Politicians Hate Monetary Dominance

George Osborne, March 2009:

The Shadow Chancellor described the decision to effectively print more money as a “last resort”, necessary because of the “complete failure” of Labour’s other measures to tackle the recession.

He told BBC News, “I don’t think anyone should be pleased that we have reached this point. It is an admission of failure and carries considerable risk.”

Ed Balls, October 2011:

But rather than change course the Government has spent the last week urging the Bank of England to step in and essentially print more money. The Bank of England has been left with no choice but to step in and try to offset the contractionary effects of George Osborne’s Budget plans

Ed Balls, August 2013:

But of course the reason why the Bank is having to take this new approach is because, as their report says, government policy has ‘weighed on output growth over the past three years and will continue to do so’.

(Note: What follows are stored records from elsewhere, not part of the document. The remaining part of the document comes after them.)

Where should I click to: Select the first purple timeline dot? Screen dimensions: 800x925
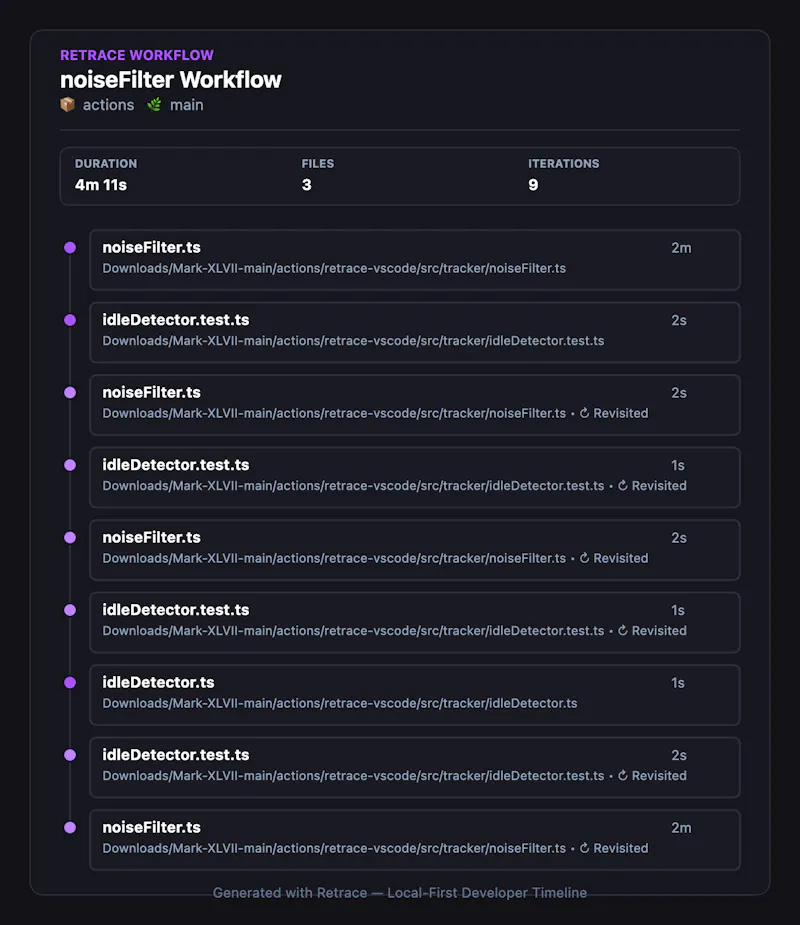tap(70, 248)
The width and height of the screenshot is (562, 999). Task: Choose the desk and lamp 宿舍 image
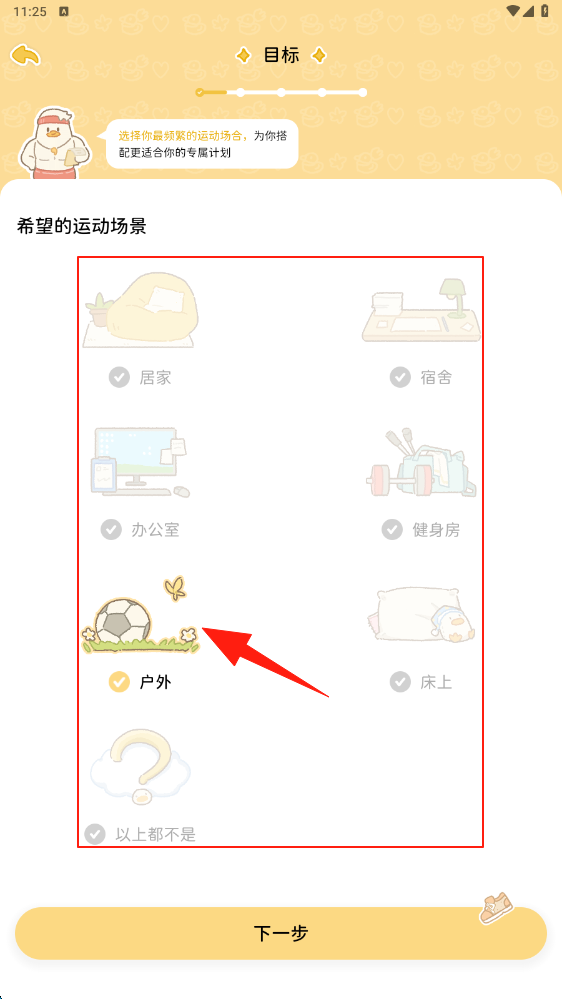[x=422, y=310]
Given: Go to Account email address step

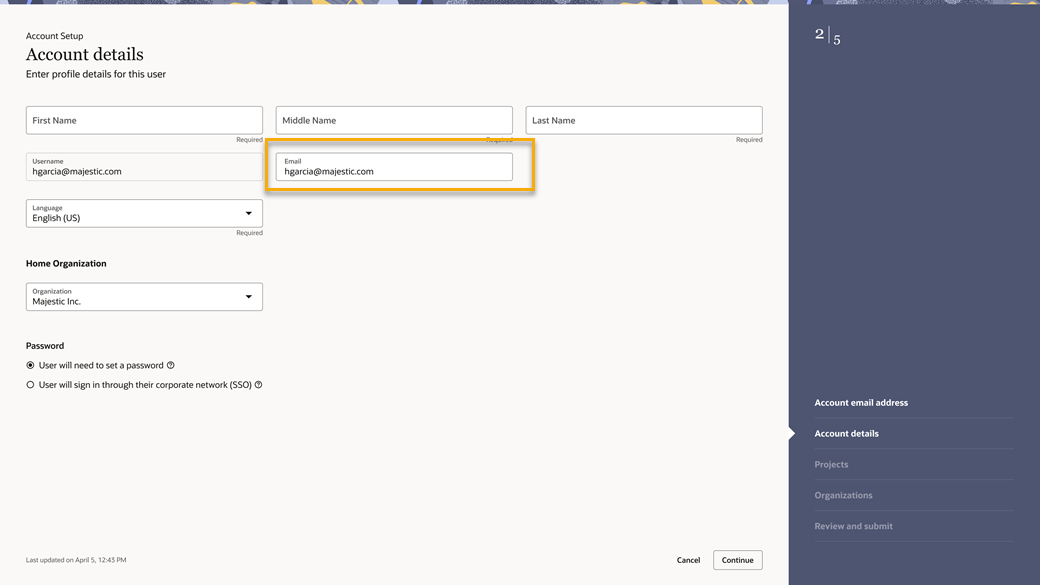Looking at the screenshot, I should [861, 403].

And for balance so we have two right-wingers to balance out two quotes from Mr. Balls, this is Tony Abbott, August 2013 in response to the recent RBA rate cut:

“There is no doubt that a reduction in interest rates is a good thing, but you have to ask yourself why are interest rates likely to be cut,” opposition Leader Tony Abbott was quoted as saying by the ABC, ahead of the rate decision.

“If interest rates go down, it is because this government is presiding over an economy which is in much more trouble than government has previously been prepared to admit.”

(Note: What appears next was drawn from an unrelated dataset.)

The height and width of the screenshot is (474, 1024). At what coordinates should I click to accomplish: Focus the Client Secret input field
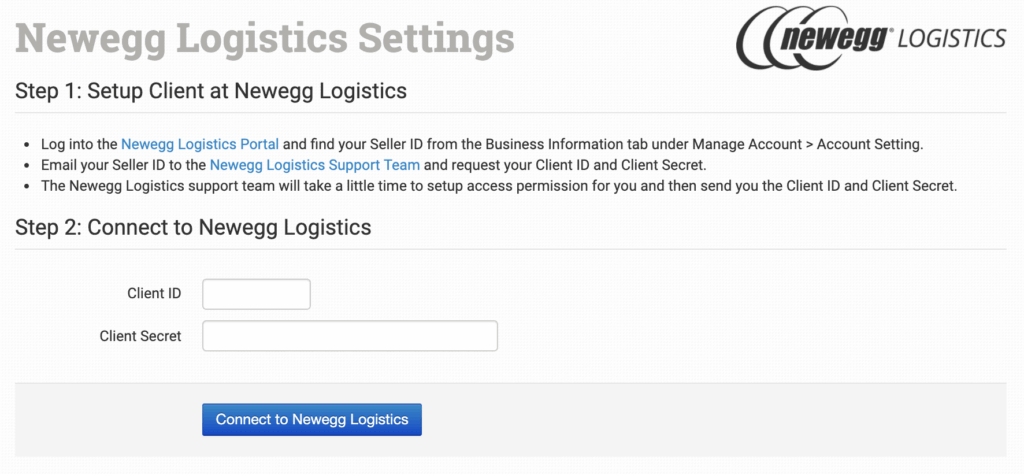tap(349, 336)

I just like to document these things.  Perhaps a better title for this post would be “Politicians Shouldn’t Make Central Banks Independent of Political Control So They Can Still Take Credit for Monetary Policy.”

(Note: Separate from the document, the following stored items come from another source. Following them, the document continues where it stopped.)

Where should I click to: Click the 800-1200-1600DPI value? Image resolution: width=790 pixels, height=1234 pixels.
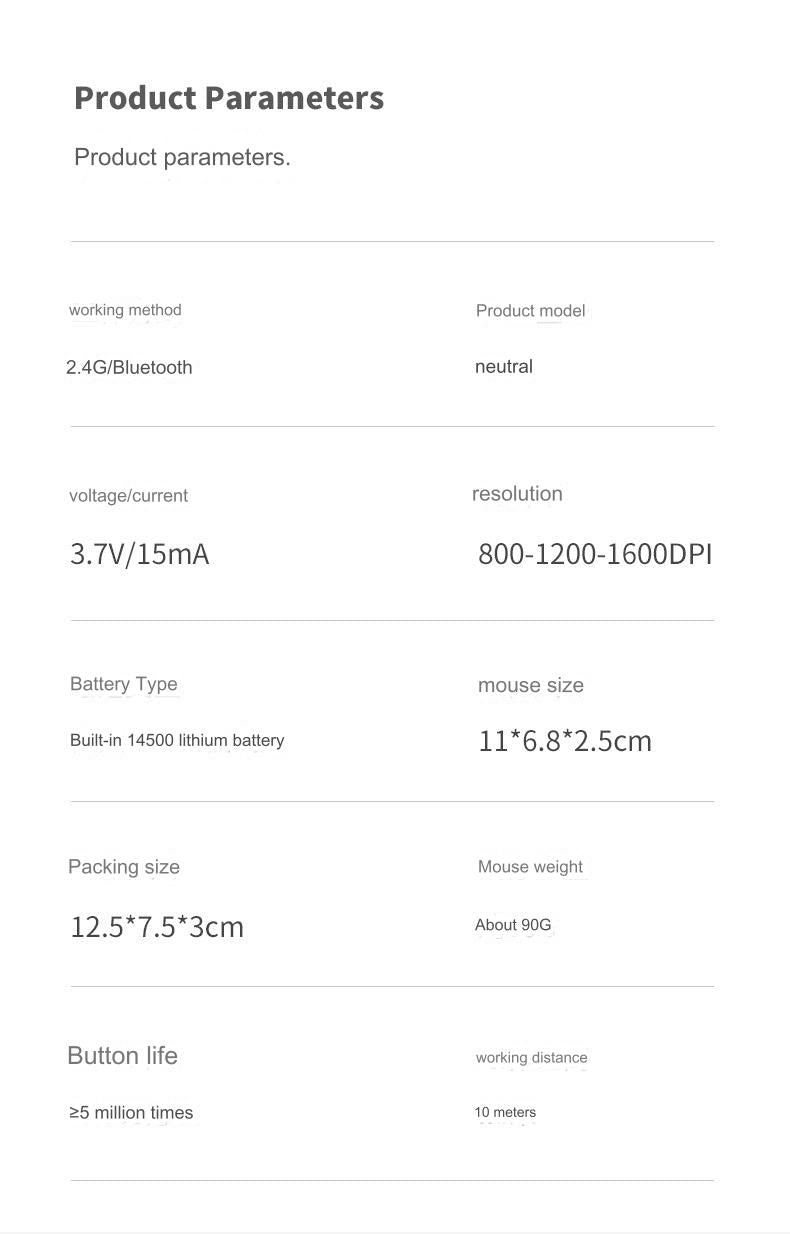595,554
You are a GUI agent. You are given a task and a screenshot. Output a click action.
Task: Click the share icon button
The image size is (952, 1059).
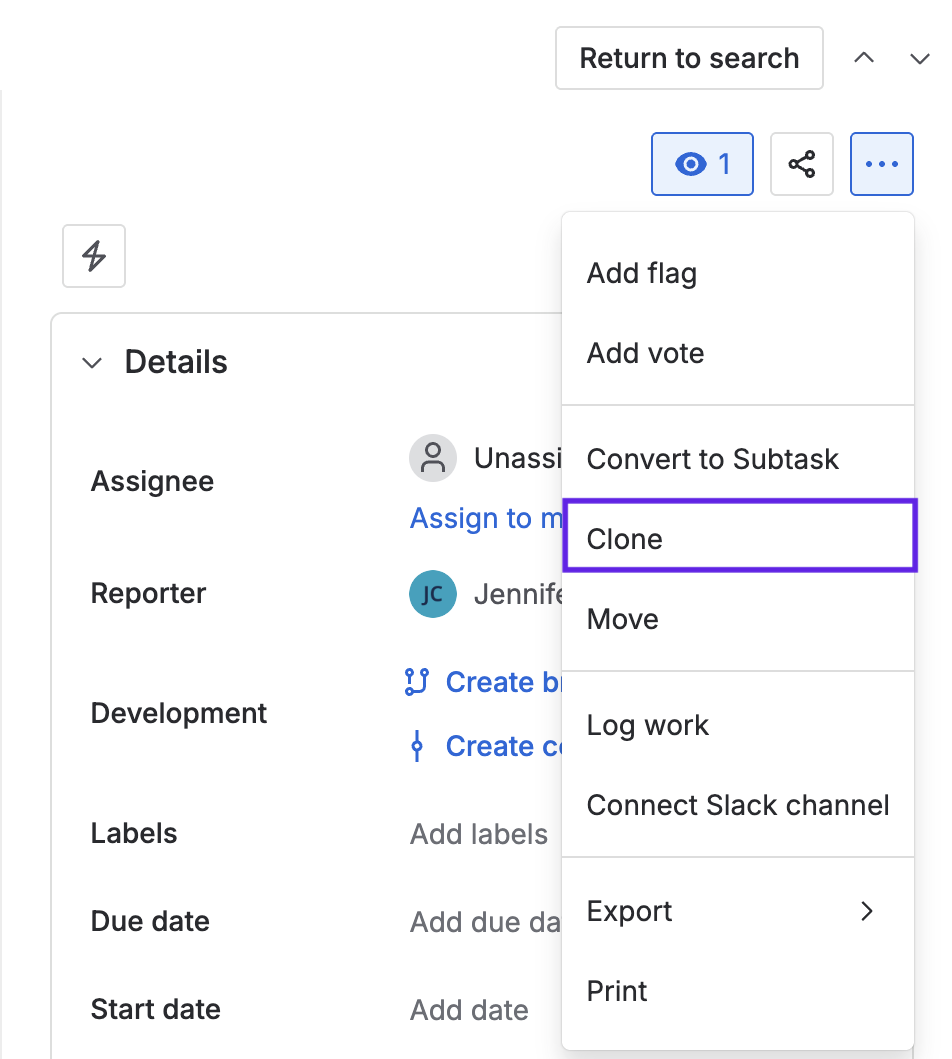point(801,164)
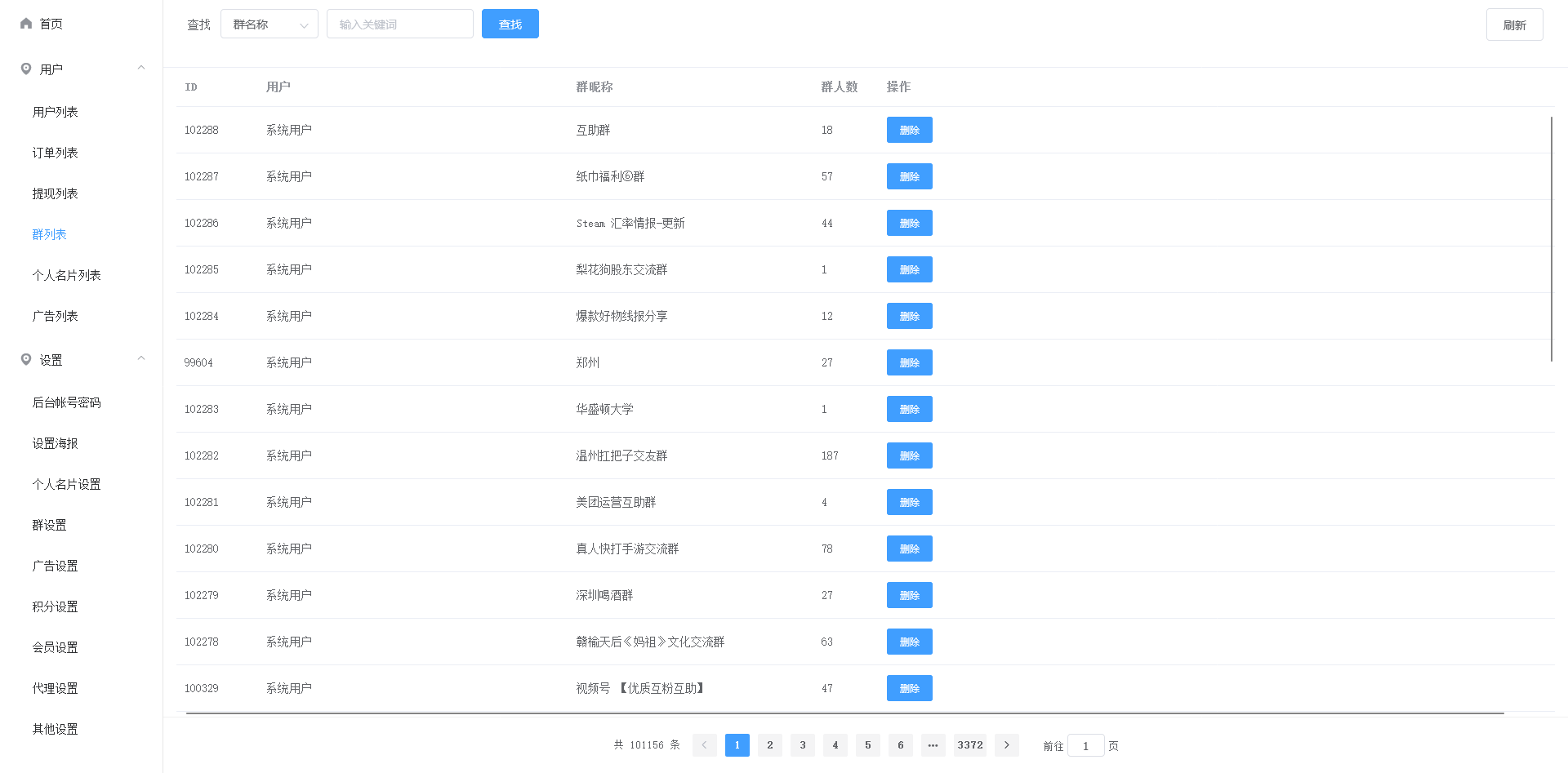Click the keyword search input field

pos(399,24)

Categories: Monetary Policy
  1. Rajat
    August 9, 2013 at 01:55

    Britmouse, Aussie politicians love to take credit (or can their opponents) for interest rate changes because most home loan rates are closely linked to the overnight cash rate. As you suggest, politicians (and journalist to be fair) cannot wean themselves off the idea that the government of the day controls aggregate demand and thereby steers the macroeconomy.

    An interesting history to the present debate is that the (now) opposition Coalition holds a grudge against the RBA for a 0.25% rate rise during the 2007 election campaign (when they were in government), which they lost, but were always going to lose having been in power nearly 12 years. The RBA cut rates on Tuesday, again apparently ‘helping’ the Labor (now) government at the start of the current election campaign. But in a longer-term sense, the RBA has done a much bigger favour to the Coalition by keep policy too tight for the last 2 years, with NGDP growing at 3-4% as against the 1995-2005 average of 6.5%. Having been in power only 6 years, Labor is not an old government destined to lose in the same way the Coalition was in 2007, even though Labor has been pretty appalling otherwise and deserves to lose. My point is that if anything, Glenn Stevens has been much more pro-Coalition than pro-Labor, but no-one seems to recognise this.

    • August 9, 2013 at 08:19

      Rajat – thanks for your comment. Very interesting. Has that always been true about politicians taking credit/associating blame for RBA cuts, do you think? Or only more recently under tighter NGDP growth? The Oz GDP data is incredible – a negative GDP deflator!

      Wayne Swan seemed to be on the ball, I read a couple of very good speeches from him about nominal GDP. “We live in the nominal economy” etc.

  2. Rajat
    August 9, 2013 at 11:21

    It has always been thus!

    The negative deflator is due to a falling terms of trade due to lower commodity prices.

    Funny you say that about Swan, as he was widely regarded as a poor communicator if not also a woeful Treasurer, in part for reasons outside his control. I guess Treasury has become acutely aware of low NGDP growth as all their revenue projections keep substantially missing the mark.

  3. Rajat
    August 9, 2013 at 11:24

    Perhaps the difference with the latest rate cut is that – as demonstrated by the quote above – the Opposition tried for the first time to argue that a lower rate was not an unmitigated good thing.

    • August 13, 2013 at 10:49

      Maybe Abbott has read Friedman on what low rates mean!